Items from a dataset
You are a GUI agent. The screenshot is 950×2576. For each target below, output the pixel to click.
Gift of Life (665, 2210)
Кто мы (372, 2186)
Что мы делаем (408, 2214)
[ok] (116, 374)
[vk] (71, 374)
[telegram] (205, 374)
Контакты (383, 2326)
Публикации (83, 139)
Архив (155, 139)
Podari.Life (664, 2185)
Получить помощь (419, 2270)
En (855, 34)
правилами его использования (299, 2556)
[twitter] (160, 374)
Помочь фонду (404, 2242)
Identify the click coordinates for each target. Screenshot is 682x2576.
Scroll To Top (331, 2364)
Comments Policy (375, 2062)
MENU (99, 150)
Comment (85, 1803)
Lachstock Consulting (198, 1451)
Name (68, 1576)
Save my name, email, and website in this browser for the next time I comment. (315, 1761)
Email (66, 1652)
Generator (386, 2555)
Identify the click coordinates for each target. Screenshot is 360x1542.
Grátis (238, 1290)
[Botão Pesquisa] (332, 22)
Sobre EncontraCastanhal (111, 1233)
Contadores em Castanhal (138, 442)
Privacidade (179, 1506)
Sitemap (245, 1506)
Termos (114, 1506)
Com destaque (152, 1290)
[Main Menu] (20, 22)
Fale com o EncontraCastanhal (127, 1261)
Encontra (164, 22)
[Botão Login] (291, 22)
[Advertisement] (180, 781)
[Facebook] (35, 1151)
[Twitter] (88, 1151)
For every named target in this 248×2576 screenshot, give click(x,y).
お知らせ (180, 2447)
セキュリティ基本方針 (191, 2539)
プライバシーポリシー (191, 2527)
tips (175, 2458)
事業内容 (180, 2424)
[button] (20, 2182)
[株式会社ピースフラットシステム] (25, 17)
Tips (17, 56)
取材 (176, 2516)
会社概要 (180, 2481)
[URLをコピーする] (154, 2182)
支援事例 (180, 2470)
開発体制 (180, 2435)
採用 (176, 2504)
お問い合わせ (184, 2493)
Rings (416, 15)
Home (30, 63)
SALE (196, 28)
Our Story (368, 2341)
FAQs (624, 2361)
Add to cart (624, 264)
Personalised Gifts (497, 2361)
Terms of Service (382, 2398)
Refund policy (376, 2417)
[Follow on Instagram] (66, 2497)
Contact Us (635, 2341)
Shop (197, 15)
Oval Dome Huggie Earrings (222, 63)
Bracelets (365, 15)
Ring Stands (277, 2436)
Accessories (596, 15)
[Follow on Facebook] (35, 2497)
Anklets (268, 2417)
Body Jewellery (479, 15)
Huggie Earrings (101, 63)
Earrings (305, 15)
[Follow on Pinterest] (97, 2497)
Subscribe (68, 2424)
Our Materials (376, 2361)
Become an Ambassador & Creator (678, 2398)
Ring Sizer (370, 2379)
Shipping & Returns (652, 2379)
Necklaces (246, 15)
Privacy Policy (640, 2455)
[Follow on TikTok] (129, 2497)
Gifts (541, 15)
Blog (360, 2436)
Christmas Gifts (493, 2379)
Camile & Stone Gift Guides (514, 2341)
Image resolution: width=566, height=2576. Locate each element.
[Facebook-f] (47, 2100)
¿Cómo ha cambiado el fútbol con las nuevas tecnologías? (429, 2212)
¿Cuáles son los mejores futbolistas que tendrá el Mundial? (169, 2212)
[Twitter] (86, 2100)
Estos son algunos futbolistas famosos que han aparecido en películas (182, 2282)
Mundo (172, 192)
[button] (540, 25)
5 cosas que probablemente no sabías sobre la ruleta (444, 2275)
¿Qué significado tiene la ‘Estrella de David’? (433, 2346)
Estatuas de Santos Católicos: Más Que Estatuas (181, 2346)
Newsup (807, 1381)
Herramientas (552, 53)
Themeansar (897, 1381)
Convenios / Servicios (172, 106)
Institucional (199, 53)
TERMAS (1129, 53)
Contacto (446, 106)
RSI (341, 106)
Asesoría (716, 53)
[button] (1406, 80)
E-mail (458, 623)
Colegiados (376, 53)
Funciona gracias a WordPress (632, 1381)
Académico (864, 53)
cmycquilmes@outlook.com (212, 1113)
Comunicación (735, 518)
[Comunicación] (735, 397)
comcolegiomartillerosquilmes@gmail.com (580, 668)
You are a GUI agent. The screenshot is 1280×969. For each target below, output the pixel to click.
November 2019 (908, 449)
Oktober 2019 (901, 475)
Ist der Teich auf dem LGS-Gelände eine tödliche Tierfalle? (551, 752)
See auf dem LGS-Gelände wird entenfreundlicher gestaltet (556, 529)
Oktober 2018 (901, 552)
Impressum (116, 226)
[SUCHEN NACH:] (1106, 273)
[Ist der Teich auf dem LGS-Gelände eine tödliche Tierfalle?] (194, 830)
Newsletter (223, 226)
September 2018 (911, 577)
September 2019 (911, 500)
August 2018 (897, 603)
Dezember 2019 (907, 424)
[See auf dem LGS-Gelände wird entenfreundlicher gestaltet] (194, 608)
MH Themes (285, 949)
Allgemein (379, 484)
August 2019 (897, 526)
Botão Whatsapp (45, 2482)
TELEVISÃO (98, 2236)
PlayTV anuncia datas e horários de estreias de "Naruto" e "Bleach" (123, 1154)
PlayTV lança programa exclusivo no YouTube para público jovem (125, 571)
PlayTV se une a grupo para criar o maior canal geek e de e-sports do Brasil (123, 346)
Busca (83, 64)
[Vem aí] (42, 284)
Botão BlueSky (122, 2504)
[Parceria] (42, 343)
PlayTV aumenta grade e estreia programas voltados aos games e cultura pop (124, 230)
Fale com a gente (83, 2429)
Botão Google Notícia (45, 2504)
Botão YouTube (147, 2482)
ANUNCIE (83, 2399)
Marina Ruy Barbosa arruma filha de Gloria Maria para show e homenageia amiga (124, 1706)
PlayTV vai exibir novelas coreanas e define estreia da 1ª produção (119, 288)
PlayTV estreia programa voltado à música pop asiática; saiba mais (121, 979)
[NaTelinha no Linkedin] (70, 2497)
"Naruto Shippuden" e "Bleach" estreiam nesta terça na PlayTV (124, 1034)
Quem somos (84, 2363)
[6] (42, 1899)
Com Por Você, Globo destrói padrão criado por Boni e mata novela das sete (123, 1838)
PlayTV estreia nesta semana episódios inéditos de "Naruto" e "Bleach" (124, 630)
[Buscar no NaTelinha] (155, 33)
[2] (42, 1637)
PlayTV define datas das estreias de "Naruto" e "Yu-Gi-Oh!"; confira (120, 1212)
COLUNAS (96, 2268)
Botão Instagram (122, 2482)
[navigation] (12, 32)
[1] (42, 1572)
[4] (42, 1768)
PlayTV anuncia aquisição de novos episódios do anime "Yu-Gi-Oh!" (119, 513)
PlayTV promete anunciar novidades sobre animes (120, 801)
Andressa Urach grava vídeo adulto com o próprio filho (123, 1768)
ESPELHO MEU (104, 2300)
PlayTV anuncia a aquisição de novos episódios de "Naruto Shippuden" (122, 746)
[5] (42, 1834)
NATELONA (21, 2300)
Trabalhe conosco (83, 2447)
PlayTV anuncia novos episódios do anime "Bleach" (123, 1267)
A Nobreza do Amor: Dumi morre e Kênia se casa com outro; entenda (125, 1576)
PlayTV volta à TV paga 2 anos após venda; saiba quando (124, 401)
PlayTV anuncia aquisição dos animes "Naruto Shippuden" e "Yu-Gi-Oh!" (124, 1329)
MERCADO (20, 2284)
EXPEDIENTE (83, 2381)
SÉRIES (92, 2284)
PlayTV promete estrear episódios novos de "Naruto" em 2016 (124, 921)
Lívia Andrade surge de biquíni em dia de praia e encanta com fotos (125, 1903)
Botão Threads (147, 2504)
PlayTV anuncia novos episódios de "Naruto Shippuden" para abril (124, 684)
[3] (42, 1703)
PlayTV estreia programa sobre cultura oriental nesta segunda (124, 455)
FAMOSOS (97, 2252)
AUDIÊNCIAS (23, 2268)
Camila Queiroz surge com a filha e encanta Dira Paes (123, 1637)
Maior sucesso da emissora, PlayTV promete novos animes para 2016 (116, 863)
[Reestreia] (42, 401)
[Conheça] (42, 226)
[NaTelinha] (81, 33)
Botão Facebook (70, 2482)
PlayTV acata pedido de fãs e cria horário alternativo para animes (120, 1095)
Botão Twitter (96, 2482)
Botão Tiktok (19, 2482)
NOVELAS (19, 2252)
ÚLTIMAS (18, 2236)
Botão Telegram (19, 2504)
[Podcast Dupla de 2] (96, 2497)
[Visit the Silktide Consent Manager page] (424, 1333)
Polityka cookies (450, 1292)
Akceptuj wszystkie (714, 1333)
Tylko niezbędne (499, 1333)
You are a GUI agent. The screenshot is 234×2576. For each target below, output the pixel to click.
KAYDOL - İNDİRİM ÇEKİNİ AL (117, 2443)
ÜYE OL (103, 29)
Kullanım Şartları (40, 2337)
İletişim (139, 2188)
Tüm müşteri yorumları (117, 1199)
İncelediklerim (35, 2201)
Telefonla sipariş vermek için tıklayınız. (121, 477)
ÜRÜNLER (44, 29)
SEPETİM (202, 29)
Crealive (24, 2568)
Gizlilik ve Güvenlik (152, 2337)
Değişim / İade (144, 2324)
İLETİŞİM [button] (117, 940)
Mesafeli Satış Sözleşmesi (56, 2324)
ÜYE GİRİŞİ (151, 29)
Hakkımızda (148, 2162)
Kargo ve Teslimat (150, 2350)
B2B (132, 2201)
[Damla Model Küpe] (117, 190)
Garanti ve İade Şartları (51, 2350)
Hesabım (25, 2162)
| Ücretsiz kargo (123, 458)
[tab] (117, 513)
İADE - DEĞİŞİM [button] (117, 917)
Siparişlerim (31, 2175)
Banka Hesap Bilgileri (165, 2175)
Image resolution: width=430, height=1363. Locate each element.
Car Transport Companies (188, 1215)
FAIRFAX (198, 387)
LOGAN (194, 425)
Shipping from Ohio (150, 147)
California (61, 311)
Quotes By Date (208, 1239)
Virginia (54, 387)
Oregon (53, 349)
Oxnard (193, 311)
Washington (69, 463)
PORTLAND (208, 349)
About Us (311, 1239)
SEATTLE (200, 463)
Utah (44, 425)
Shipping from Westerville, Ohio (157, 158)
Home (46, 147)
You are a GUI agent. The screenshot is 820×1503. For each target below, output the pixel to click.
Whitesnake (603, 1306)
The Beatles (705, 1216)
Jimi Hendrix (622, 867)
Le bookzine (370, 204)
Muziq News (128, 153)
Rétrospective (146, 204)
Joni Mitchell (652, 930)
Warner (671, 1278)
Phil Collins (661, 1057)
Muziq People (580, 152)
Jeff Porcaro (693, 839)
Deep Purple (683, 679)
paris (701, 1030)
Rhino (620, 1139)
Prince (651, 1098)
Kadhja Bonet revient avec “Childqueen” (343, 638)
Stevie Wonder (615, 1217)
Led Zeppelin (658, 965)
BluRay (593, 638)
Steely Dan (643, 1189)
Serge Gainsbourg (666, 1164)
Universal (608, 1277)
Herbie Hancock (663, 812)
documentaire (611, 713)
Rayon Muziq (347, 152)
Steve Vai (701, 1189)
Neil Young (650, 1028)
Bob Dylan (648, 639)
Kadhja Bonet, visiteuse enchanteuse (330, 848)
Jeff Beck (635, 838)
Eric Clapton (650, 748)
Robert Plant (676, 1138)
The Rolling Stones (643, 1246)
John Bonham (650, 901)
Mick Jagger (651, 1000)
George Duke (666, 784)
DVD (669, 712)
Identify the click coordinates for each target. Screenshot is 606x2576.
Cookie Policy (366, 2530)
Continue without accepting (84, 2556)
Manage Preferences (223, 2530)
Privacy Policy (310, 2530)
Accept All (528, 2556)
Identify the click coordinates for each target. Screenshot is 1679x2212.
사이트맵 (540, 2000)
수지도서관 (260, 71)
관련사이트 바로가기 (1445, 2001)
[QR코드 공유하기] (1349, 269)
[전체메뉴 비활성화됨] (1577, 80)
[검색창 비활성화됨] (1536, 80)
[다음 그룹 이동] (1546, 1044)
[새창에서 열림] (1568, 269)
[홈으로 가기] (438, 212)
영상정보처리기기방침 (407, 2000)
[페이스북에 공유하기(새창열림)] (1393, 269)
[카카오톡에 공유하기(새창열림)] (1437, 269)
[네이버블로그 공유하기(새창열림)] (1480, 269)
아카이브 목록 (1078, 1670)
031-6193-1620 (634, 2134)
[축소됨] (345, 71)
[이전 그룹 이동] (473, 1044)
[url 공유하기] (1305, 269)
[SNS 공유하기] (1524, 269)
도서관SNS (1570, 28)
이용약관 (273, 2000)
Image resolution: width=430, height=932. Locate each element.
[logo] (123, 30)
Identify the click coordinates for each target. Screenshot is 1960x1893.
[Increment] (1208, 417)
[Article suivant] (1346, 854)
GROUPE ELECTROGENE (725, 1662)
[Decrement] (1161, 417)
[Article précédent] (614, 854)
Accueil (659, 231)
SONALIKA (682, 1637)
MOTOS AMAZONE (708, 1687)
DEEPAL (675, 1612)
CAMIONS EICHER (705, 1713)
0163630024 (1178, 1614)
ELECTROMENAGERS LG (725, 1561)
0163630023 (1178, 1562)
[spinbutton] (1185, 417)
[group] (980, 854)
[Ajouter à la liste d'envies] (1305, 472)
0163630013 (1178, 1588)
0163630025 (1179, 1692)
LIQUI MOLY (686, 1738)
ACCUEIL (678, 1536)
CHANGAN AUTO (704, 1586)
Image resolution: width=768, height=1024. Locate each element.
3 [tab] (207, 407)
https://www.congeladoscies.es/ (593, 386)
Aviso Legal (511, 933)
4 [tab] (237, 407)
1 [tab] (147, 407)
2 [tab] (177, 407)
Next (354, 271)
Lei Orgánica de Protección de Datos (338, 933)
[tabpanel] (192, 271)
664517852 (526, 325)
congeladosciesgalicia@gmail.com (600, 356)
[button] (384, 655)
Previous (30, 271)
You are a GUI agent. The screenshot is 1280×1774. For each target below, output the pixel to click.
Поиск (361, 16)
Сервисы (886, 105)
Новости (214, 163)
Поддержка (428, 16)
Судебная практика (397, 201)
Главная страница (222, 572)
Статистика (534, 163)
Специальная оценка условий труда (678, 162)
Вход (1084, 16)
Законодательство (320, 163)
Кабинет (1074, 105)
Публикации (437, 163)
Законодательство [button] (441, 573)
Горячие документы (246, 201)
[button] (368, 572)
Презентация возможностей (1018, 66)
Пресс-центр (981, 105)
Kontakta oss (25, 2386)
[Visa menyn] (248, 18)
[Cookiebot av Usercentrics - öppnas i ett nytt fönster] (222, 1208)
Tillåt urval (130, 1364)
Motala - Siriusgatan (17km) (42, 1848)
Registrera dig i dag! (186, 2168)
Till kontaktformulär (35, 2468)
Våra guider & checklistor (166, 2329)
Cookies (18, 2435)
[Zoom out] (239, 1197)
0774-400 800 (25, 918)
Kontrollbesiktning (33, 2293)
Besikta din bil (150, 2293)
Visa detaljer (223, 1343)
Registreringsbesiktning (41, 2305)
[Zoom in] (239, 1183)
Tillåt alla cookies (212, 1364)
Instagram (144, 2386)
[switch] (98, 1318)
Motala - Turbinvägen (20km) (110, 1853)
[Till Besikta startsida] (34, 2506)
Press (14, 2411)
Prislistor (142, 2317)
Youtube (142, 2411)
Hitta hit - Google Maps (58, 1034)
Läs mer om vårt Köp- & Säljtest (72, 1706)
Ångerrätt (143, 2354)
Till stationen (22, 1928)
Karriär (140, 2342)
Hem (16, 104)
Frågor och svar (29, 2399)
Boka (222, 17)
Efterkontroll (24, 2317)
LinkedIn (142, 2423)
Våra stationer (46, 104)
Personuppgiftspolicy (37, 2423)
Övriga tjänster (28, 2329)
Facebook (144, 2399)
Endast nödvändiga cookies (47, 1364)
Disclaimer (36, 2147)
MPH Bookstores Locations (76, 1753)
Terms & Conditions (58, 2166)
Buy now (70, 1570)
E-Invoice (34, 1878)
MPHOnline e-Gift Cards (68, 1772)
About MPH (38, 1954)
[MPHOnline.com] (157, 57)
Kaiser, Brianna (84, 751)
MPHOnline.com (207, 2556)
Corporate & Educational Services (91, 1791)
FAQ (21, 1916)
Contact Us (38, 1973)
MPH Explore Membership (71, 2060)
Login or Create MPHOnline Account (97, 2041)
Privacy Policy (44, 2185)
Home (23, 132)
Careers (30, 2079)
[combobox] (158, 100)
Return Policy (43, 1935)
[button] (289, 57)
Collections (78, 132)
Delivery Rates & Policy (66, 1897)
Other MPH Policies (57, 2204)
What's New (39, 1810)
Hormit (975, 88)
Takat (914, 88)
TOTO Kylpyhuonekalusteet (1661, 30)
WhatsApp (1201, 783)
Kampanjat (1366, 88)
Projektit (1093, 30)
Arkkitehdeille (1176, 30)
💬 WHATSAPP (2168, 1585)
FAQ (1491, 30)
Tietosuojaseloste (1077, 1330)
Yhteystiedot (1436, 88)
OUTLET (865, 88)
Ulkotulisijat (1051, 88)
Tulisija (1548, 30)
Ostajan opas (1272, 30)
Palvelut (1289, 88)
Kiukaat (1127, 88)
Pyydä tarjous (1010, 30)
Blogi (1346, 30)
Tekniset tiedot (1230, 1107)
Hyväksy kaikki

→ **Exercise requirements**: After locating the line with "Hitta hit - Google Maps (58, 1034)" above, return that line and every later line through the one with "[MPHOnline.com] (157, 57)", word for word and with nothing else.

→ **Result of the exercise**:
Hitta hit - Google Maps (58, 1034)
Läs mer om vårt Köp- & Säljtest (72, 1706)
Ångerrätt (143, 2354)
Till stationen (22, 1928)
Karriär (140, 2342)
Hem (16, 104)
Frågor och svar (29, 2399)
Boka (222, 17)
Efterkontroll (24, 2317)
LinkedIn (142, 2423)
Våra stationer (46, 104)
Personuppgiftspolicy (37, 2423)
Övriga tjänster (28, 2329)
Facebook (144, 2399)
Endast nödvändiga cookies (47, 1364)
Disclaimer (36, 2147)
MPH Bookstores Locations (76, 1753)
Terms & Conditions (58, 2166)
Buy now (70, 1570)
E-Invoice (34, 1878)
MPHOnline e-Gift Cards (68, 1772)
About MPH (38, 1954)
[MPHOnline.com] (157, 57)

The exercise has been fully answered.